I am looking forward to your reply.
Thanks,
Hi Amit, I'm not sure I understand the question, can you provide more detail? Thanks!
No 1 question is "Articles back links still best way to get back links" ?
No 2 question is "Guest Blog back links is still good" ?
Two questions.
I am looking forward to your reply.
Thanks,
If you sat down with someone from Google or Bing and were talking about your site and link building for your site, would you be comfortable explaining those links?
Were the links built as part of content for readers, or were they built solely for the purpose of getting links?
Article directories haven't been the best method of building links in some time. Guest blog posts really depend on the quality of the post and of the site. If you've made a 3000 word guest post on YouMoz that's a detailed, relevant case study and it includes a link to the client in the context of the post, that'd probably be a good link. If it's a 300 word guest post with five links in the about section on a blog that is filled with totally random content, it wouldn't be such a great link.
Super reply. I recently analyzed an Australian website as per a telephonic request. They were getting more than 2000 useful organic visits during the mid 2012. At the end of 2012 (after October the number dropped to 1000s. They got just 15 visits during Jan, 2013. In my analysis what I found is the website was having just 16 pages. I checked with open site explorer. The website with 16 page visibility in Google is still having 579 back links (fully un natural and manipulating ) That is why they fell down to 15 from 2Ks. Like wise huge back links with low presence, in guest article writing also, if the ratio and content is generating some doubts, it will definitely give the hurting results.
Hey That's really interesting QA and I liked reading it but I adore it if you posted a video rather than blog post as thats more timesavy and interesting way of learning for may like me ;)
You're in luck! She actually did an hour and a half video about this exact subject, available at
https://moz.com/webinars/link-smarter-not-harder.
Thanks for the video link dear. I have already read this post. better luck next time to me when I get video link in the beginnig of post itself with kind of option i can either read or watch the video and I'll go for the video watching :)

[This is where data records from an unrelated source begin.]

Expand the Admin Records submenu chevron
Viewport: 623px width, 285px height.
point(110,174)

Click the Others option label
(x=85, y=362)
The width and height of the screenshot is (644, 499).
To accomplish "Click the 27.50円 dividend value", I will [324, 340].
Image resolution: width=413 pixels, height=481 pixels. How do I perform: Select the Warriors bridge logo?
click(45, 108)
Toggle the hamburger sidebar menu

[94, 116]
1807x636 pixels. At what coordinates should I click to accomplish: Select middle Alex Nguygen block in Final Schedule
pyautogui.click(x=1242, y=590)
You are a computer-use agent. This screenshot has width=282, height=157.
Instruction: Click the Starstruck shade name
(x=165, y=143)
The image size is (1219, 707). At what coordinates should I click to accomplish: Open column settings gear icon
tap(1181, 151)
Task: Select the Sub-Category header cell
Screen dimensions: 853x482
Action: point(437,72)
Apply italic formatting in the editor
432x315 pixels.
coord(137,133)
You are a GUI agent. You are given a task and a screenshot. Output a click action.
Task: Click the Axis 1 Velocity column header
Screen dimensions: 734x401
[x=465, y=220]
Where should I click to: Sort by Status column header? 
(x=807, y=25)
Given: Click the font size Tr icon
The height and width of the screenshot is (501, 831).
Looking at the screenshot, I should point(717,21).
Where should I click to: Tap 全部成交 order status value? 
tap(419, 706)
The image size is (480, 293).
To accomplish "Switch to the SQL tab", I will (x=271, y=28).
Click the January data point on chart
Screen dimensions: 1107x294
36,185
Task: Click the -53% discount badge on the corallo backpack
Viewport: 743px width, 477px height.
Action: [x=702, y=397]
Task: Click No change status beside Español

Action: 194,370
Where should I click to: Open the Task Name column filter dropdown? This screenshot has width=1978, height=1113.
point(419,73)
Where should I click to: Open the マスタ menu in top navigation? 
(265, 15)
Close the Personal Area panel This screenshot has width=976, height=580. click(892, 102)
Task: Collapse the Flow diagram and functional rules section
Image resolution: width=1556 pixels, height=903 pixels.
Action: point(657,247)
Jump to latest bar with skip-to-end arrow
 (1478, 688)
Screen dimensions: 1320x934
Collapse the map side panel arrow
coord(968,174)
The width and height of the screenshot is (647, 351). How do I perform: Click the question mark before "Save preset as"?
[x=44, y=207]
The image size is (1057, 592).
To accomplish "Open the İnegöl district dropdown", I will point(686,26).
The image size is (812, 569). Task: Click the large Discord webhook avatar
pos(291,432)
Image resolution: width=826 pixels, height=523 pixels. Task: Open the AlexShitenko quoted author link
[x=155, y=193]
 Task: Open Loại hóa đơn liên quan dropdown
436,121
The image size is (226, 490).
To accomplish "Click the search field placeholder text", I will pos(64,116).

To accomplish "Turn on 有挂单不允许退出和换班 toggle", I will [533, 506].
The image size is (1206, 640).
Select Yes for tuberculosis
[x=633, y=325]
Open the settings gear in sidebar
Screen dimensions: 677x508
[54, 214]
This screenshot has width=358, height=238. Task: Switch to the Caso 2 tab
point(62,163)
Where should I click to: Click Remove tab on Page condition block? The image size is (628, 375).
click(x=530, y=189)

it's very good information . i think that seo world is very easy to enter in it but you can't get out
There is not much relevant information on this topic on the internet, thanks for sharing some knowledge and very well explained.
Very well answers on Guest Post.
Thanks for share your experience!
Great article, thank you :)
i liked the information you provided, thank you
It's informative.
Great stuff... Very useful information ...
Finally I got answered of my unanswered questions. Thanks
Superb post. I read your blog and completely satisfy with blog. you give new direction of link building. all question and their true answer is very good.